A présent, le génie de Moloch l'envahissait. Malgré les rébellions de sa conscience, il exécutait des choses épouvantables, s'imaginant obéir à la voix d'un Dieu. Quand il ne pouvait les ravager, Mâtho jetait des pierres dans les champs pour les rendre stériles.

Par des messages réitérés, il pressait Autharite et Spendius de se hâter. Mais les opérations du suffète étaient incompréhensibles. Il campa successivement à Eidous, à Monchar, à Tehent; des éclaireurs crurent l'apercevoir aux environs d'Ischiil, près des frontières de Narr'Havas, et l'on apprit qu'il avait traversé le fleuve au-dessus de Tebourba, comme pour revenir à Carthage. A peine dans un endroit, il se transportait vers un autre. Les routes qu'il prenait restaient toujours inconnues. Sans livrer de bataille, le suffète conservait ses avantages; poursuivi par les Barbares, il semblait les conduire.

Ces marches et ces contre-marches fatiguaient encore plus les Carthaginois; et les forces d'Hamilcar, n'étant pas renouvelées, de jour en jour diminuaient. Maintenant, les gens de la campagne lui apportaient des vivres avec plus de lenteur. Il rencontrait partout une hésitation, une haine taciturne; malgré ses supplications près du Grand-Conseil, aucun secours n'arrivait de Carthage.

On disait (on croyait peut-être) qu'il n'en avait pas besoin. C'était une ruse, ou des plaintes inutiles; et les partisans d'Hannon, afin de le desservir, exagéraient l'importance de sa victoire. Les troupes qu'il commandait, on en faisait le sacrifice; mais on n'allait pas ainsi continuellement fournir à toutes ses demandes. La guerre était bien assez lourde! elle avait trop coûté; et, par orgueil, les patriciens de sa faction l'appuyaient avec mollesse.
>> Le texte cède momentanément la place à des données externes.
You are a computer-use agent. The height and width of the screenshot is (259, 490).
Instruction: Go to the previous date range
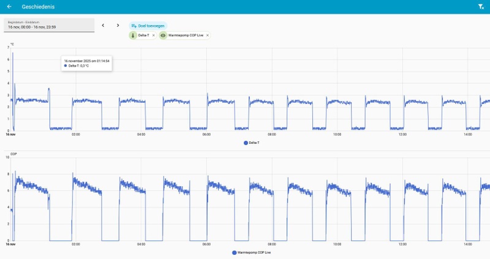pyautogui.click(x=103, y=25)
Alors, désespérant de la République, Hamilcar leva de force dans les tribus tout ce qui lui fallait pour la guerre: du grain, de l'huile, du bois, des bestiaux et des hommes. Les habitants ne tardèrent pas à s'enfuir. Les bourgs que l'on traversait étaient vides; on fouillait les cabanes sans y rien trouver; bientôt une effroyable solitude enveloppa l'armée punique.

Les Carthaginois, furieux, se mirent à saccager les provinces; ils comblaient les citernes, incendiaient les maisons. Les flammèches, emportées par le vent, s'éparpillaient au loin, et sur les montagnes des forêts entières brûlaient; elles bordaient les vallées d'une couronne de feux; pour passer au delà, on était forcé d'attendre. Puis ils reprenaient leur marche, en plein soleil, sur des cendres chaudes.

Quelquefois ils voyaient, au bord de la route, luire dans un buisson comme des prunelles de chat-tigre. C'était un Barbare accroupi sur les talons, et qui s'était barbouillé de poussière pour se confondre avec la couleur du feuillage; ou bien quand on longeait une ravine, ceux qui étaient sur les ailes entendaient tout à coup rouler des pierres; et, en levant les yeux, ils apercevaient dans l'écartement de la gorge un homme pieds nus qui bondissait.

Cependant Utique et Hippo-Zaryte étaient libres, puisque les Mercenaires ne les assiégeaient plus. Hamilcar leur commanda de venir à son aide. N'osant se compromettre, elles lui répondirent par des mots vagues, des compliments, des excuses.